Could you repeat the entries below exactly, but only from the line with "The width and height of the screenshot is (475, 135)." through the line with "This screenshot has height=796, width=1006.", and without any picture?

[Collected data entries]
● ● ● ●

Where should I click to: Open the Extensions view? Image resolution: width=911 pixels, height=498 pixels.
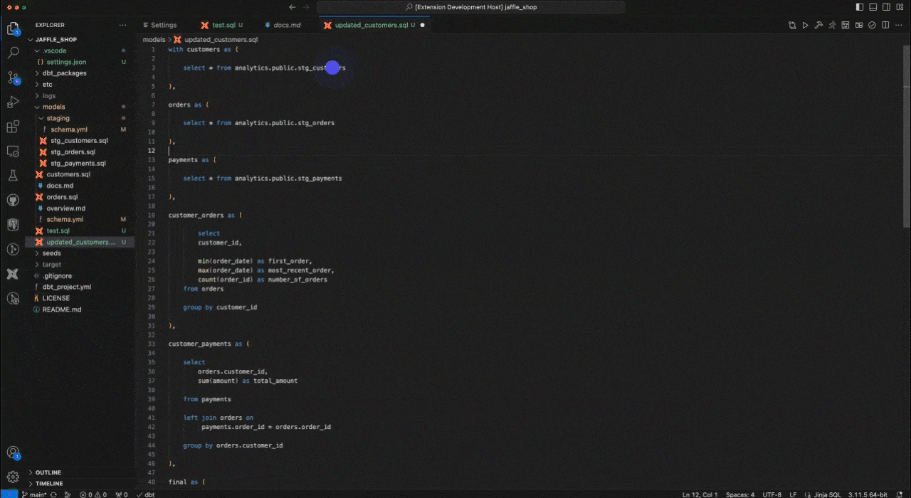click(13, 127)
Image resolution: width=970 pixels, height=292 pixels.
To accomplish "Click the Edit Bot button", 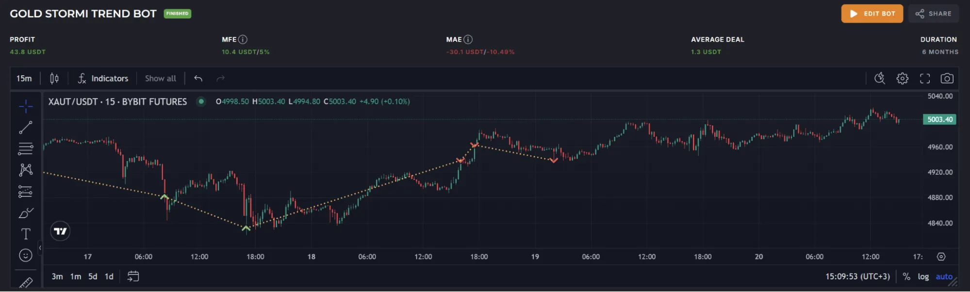I will [871, 14].
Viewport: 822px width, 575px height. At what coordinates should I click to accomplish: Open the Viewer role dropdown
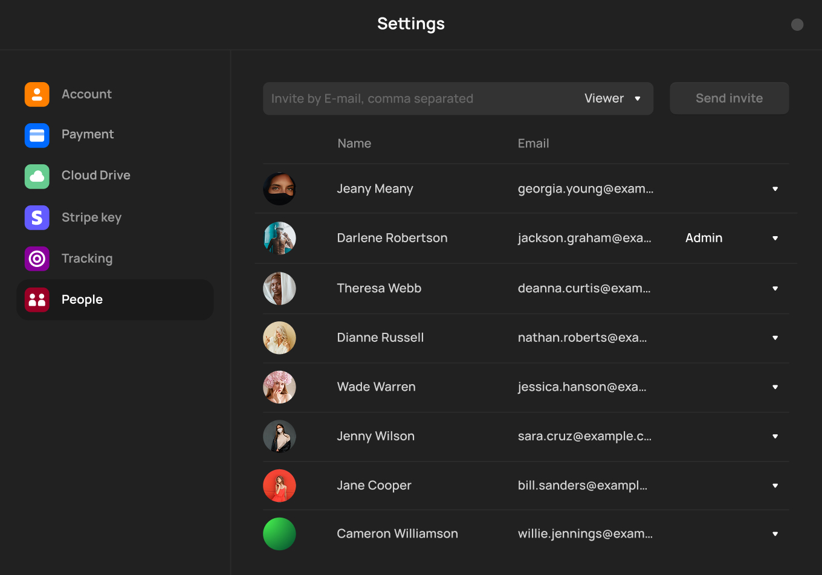click(x=612, y=98)
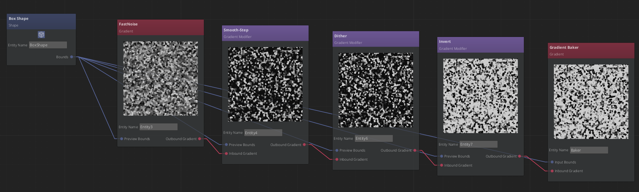Click the Smooth-Step noise preview thumbnail
Image resolution: width=639 pixels, height=192 pixels.
265,84
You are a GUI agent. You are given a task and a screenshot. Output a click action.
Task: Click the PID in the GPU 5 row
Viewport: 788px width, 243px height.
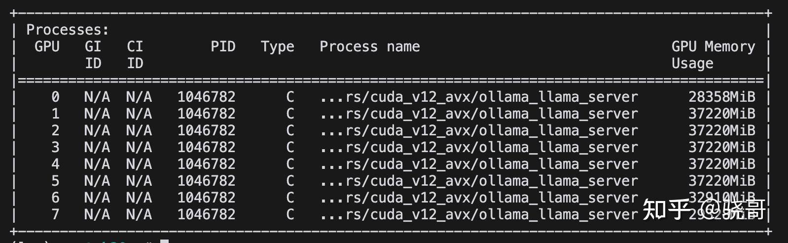tap(206, 181)
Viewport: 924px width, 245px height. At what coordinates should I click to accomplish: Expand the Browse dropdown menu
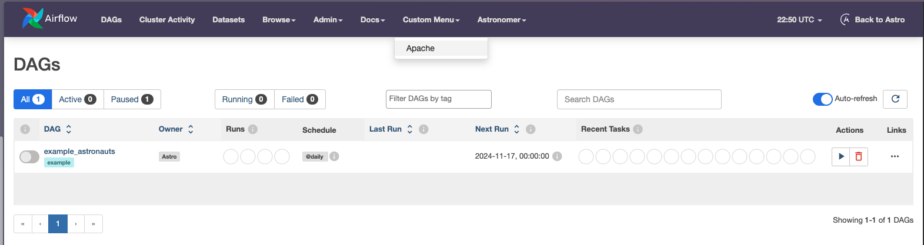(x=279, y=19)
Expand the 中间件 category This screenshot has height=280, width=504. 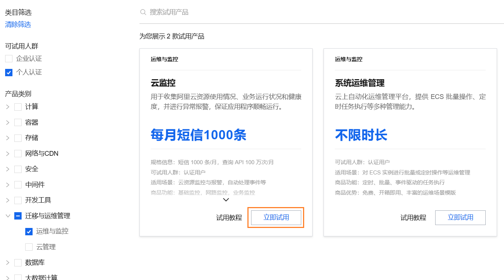7,184
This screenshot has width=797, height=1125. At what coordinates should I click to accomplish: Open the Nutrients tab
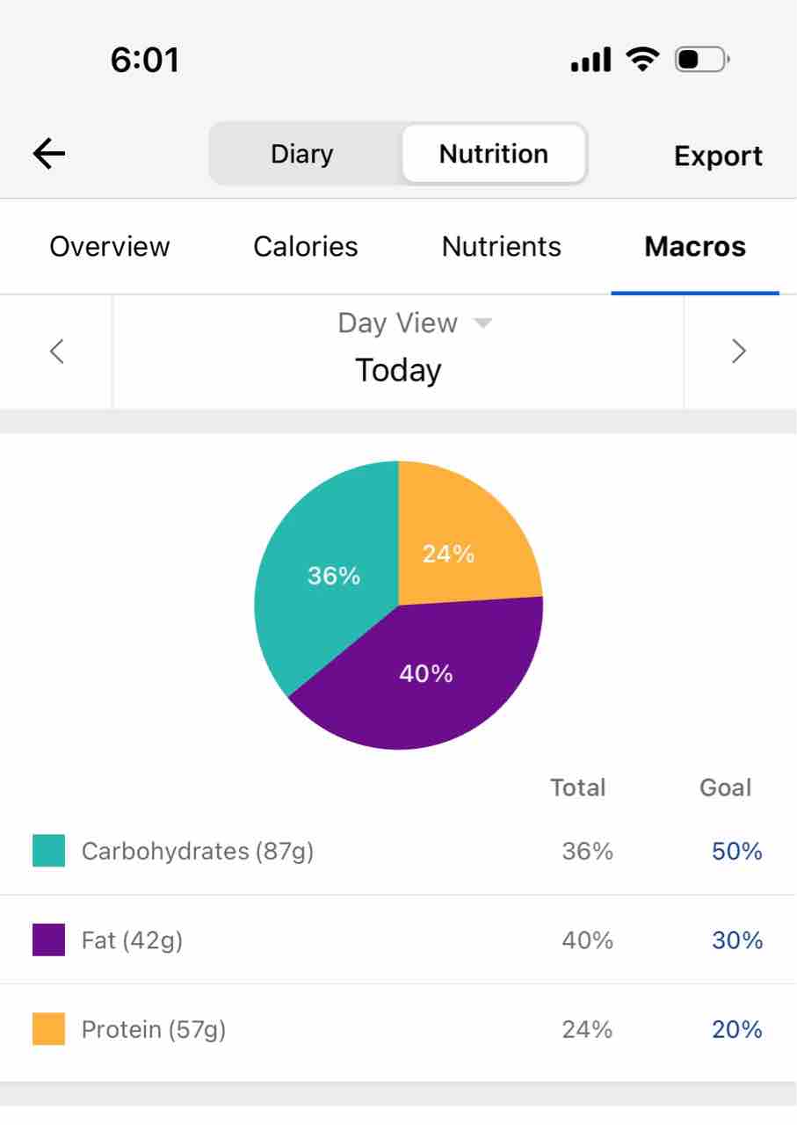pos(502,247)
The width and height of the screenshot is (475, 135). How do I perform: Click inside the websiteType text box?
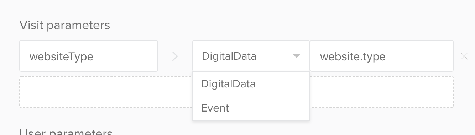coord(89,56)
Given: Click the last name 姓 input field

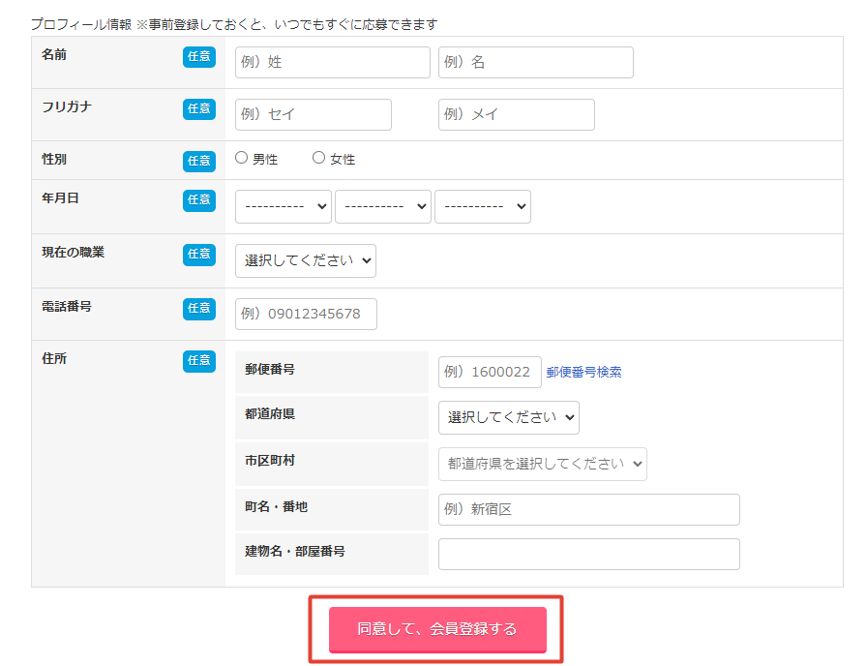Looking at the screenshot, I should [x=332, y=62].
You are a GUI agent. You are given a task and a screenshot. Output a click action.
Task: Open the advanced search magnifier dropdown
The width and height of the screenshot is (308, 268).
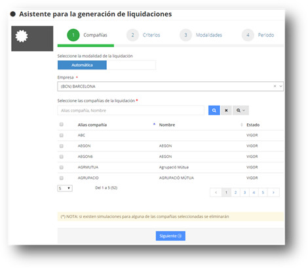tap(241, 110)
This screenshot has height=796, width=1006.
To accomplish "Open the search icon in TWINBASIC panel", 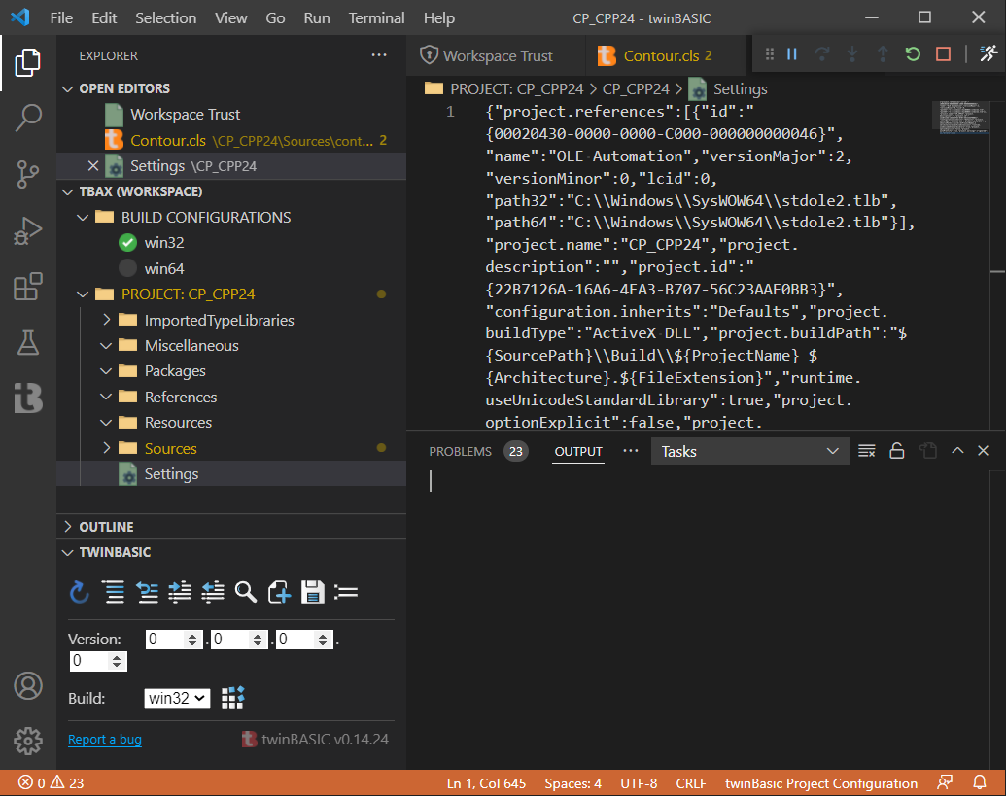I will pyautogui.click(x=246, y=593).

● ● ● ●

**Response to this exercise**:
The width and height of the screenshot is (475, 135). How do I perform: Click inside the websiteType text box?
coord(89,56)
Given: Click the last name 姓 input field

Looking at the screenshot, I should [x=332, y=62].
You are a GUI agent. You are given a task and a screenshot. Output a click action.
Task: Open the advanced search magnifier dropdown
The width and height of the screenshot is (308, 268).
tap(241, 110)
This screenshot has height=796, width=1006.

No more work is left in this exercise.